From his first film, Khamdamov became a legendary figure among colleagues. He inspired Kira Muratova, and major figures in cinema like Andrei Konchalovsky, Sergei Solovyov, and Tonino Guerra recognized his influence and sought to support him. As Guerra noted, Khamdamov’s “scratch-drawings, born in a dream and frozen at dawn forever, delighted Visconti and Antonioni.”
Khamdamov reflects on his work: “I am far from realistic cinema. I find it more comfortable to exist beyond real things and only know my own world,” he explains. “The past gives me detachment, an escape from flat realism.
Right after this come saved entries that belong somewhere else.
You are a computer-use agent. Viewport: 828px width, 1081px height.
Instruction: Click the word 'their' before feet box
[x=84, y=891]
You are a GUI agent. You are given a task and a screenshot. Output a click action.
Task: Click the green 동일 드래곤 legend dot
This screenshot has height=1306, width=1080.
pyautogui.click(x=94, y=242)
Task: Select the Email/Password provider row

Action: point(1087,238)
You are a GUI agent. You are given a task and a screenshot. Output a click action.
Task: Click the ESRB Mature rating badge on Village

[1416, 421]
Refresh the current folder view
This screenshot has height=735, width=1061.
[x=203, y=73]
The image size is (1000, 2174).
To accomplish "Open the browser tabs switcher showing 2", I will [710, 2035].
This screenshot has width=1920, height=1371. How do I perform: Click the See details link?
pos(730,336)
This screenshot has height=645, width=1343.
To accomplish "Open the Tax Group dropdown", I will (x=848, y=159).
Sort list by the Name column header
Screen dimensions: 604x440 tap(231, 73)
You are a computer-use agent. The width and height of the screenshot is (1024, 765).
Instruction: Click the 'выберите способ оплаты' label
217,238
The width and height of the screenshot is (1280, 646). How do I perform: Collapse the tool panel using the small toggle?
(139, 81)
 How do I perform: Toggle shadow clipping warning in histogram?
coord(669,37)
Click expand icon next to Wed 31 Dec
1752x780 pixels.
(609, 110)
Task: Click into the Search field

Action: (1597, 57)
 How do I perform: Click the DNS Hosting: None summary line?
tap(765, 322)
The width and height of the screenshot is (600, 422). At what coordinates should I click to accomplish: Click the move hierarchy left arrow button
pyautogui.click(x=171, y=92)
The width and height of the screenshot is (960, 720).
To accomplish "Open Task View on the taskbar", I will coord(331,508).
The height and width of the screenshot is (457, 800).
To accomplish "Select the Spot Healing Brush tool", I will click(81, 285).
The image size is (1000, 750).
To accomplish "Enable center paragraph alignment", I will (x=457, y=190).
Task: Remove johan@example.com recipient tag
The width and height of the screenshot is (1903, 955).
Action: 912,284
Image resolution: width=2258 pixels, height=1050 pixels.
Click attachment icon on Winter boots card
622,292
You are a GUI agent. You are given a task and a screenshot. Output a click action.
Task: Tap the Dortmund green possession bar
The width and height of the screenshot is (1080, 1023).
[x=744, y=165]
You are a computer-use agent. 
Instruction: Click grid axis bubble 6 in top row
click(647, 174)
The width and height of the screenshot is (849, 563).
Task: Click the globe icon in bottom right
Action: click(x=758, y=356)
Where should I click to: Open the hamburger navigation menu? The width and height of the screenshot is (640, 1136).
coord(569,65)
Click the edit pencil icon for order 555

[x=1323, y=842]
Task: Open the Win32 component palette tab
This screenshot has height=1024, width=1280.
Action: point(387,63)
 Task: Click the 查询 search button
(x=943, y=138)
I think it began with silent films, which Blok called ’electric dreams in reality.’ I’ve been constantly inventing cinema without an end, with infinite compositions. Of course, I was left apart. And I stand alone still.” He could also describe his cinema in words that he used to describe films by Parajanov and Fellini: “Material well-being in new relations. From all seven notes. No atonality.”
His accolades include the Triumph Prize for highest achievements in art (1996), the Cultural Heritage of the Nation Grand Prix (2003), and Special Jury Prize at the Moscow International Film Festival for The Bottomless Bag (2017).
Khamdamov’s works are featured in the State Tretyakov Gallery collection, and in 2003, he became the first Russian artist to have their works included in the Hermitage’s contemporary collection during their lifetime. In 2006, he served on the jury of the Message to Man International Film Festival.